Show, from the records below, all lines that contain the word "agent".

┌──

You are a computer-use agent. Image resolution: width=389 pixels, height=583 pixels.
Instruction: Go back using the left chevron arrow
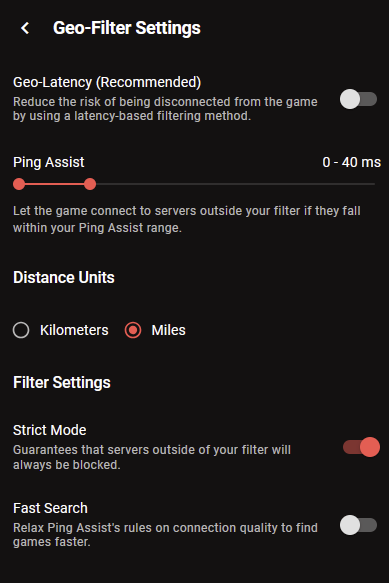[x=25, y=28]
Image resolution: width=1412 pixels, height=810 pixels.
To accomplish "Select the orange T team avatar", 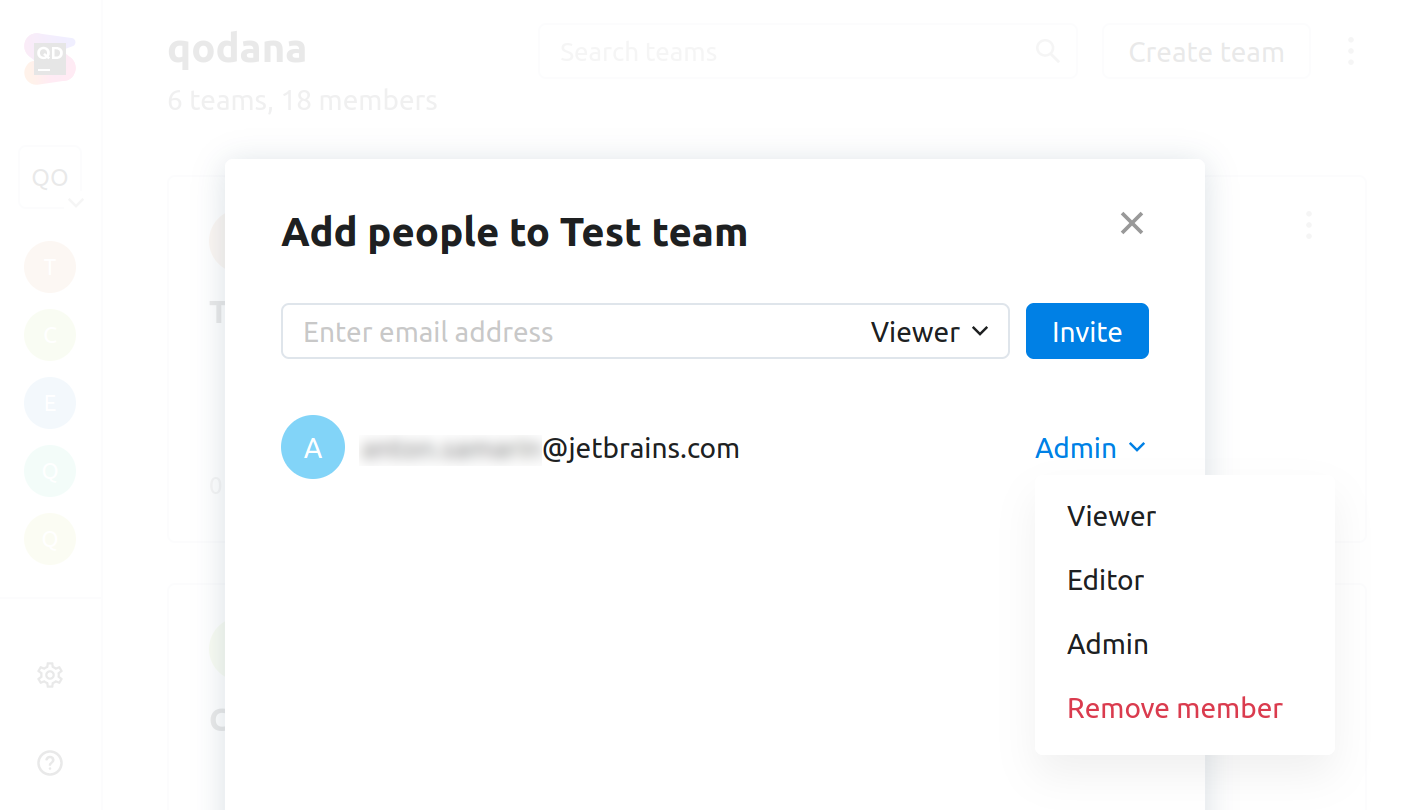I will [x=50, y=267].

└──
┌──

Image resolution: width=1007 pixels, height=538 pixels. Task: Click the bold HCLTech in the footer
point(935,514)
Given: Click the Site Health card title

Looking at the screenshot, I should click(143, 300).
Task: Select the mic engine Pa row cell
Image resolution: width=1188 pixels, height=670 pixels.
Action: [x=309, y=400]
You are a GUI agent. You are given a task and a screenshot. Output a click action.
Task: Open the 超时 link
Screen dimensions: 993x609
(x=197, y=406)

└──

> Written response
You are a computer-use agent. Image resolution: width=389 pixels, height=583 pixels.
You are a GUI agent. You are given a task and a screenshot. Output a click action.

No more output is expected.